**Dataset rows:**
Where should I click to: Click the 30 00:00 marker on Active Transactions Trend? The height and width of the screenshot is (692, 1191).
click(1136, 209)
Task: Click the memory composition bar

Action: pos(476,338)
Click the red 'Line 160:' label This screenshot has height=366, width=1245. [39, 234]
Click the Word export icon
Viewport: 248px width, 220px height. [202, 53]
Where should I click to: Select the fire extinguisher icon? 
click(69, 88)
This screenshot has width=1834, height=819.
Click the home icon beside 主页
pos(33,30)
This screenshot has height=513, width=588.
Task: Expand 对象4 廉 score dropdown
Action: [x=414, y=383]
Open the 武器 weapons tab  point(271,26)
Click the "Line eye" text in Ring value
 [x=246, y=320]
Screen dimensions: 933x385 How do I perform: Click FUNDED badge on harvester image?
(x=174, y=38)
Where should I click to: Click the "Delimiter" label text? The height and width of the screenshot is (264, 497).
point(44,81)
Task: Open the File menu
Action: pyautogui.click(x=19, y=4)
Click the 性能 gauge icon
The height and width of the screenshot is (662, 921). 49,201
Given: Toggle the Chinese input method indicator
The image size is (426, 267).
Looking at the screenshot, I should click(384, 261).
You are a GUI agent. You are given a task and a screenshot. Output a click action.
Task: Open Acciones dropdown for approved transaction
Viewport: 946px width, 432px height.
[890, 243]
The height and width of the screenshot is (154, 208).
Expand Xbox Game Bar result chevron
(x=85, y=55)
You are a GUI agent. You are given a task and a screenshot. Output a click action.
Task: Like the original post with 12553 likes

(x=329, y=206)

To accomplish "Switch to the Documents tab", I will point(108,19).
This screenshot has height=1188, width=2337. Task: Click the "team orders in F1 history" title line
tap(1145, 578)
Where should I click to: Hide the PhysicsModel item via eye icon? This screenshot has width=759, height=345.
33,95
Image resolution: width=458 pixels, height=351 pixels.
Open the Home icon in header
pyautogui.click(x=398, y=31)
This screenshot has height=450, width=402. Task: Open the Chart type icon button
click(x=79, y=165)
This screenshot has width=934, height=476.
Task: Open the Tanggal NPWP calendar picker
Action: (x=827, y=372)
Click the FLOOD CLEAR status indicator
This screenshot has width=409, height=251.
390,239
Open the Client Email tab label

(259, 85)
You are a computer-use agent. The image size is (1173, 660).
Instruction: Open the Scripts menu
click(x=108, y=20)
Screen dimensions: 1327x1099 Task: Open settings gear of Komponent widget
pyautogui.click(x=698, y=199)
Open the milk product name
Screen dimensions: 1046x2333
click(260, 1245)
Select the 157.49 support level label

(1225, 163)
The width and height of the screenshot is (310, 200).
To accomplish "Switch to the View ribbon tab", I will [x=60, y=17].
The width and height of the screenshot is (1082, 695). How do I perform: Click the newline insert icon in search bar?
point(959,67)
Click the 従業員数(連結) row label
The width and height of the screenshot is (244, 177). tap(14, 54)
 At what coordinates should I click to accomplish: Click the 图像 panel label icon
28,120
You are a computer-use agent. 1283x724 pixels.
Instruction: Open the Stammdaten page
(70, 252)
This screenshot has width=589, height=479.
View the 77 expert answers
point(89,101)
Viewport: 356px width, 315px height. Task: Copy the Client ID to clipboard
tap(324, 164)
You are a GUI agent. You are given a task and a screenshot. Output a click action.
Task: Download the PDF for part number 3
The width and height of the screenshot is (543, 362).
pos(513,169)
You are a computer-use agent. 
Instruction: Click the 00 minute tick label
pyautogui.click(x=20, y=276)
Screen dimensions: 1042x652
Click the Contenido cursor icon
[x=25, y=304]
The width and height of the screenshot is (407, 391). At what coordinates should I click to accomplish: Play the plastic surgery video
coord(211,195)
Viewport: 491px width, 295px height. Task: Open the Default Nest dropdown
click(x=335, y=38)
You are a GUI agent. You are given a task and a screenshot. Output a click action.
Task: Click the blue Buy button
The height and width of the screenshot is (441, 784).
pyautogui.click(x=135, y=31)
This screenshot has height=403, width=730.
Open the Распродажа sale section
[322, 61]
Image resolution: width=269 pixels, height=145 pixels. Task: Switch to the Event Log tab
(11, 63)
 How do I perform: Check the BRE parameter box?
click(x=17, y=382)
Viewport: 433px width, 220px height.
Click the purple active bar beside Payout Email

**Task to carry out:**
Reproduce the stretch of the listing from the line containing "I will point(108,19)." through the line containing "pos(513,169)", keeping every character unchanged.

**Complete output:**
To accomplish "Switch to the Documents tab", I will point(108,19).
This screenshot has height=1188, width=2337. Task: Click the "team orders in F1 history" title line
tap(1145, 578)
Where should I click to: Hide the PhysicsModel item via eye icon? This screenshot has width=759, height=345.
33,95
Image resolution: width=458 pixels, height=351 pixels.
Open the Home icon in header
pyautogui.click(x=398, y=31)
This screenshot has height=450, width=402. Task: Open the Chart type icon button
click(x=79, y=165)
This screenshot has width=934, height=476.
Task: Open the Tanggal NPWP calendar picker
Action: (x=827, y=372)
Click the FLOOD CLEAR status indicator
This screenshot has width=409, height=251.
390,239
Open the Client Email tab label

(259, 85)
You are a computer-use agent. The image size is (1173, 660).
Instruction: Open the Scripts menu
click(x=108, y=20)
Screen dimensions: 1327x1099 Task: Open settings gear of Komponent widget
pyautogui.click(x=698, y=199)
Open the milk product name
Screen dimensions: 1046x2333
click(260, 1245)
Select the 157.49 support level label

(1225, 163)
The width and height of the screenshot is (310, 200).
To accomplish "Switch to the View ribbon tab", I will [x=60, y=17].
The width and height of the screenshot is (1082, 695). How do I perform: Click the newline insert icon in search bar?
point(959,67)
Click the 従業員数(連結) row label
The width and height of the screenshot is (244, 177). tap(14, 54)
 At what coordinates should I click to accomplish: Click the 图像 panel label icon
28,120
You are a computer-use agent. 1283x724 pixels.
Instruction: Open the Stammdaten page
(70, 252)
This screenshot has width=589, height=479.
View the 77 expert answers
point(89,101)
Viewport: 356px width, 315px height. Task: Copy the Client ID to clipboard
tap(324, 164)
You are a GUI agent. You are given a task and a screenshot. Output a click action.
Task: Download the PDF for part number 3
The width and height of the screenshot is (543, 362).
pos(513,169)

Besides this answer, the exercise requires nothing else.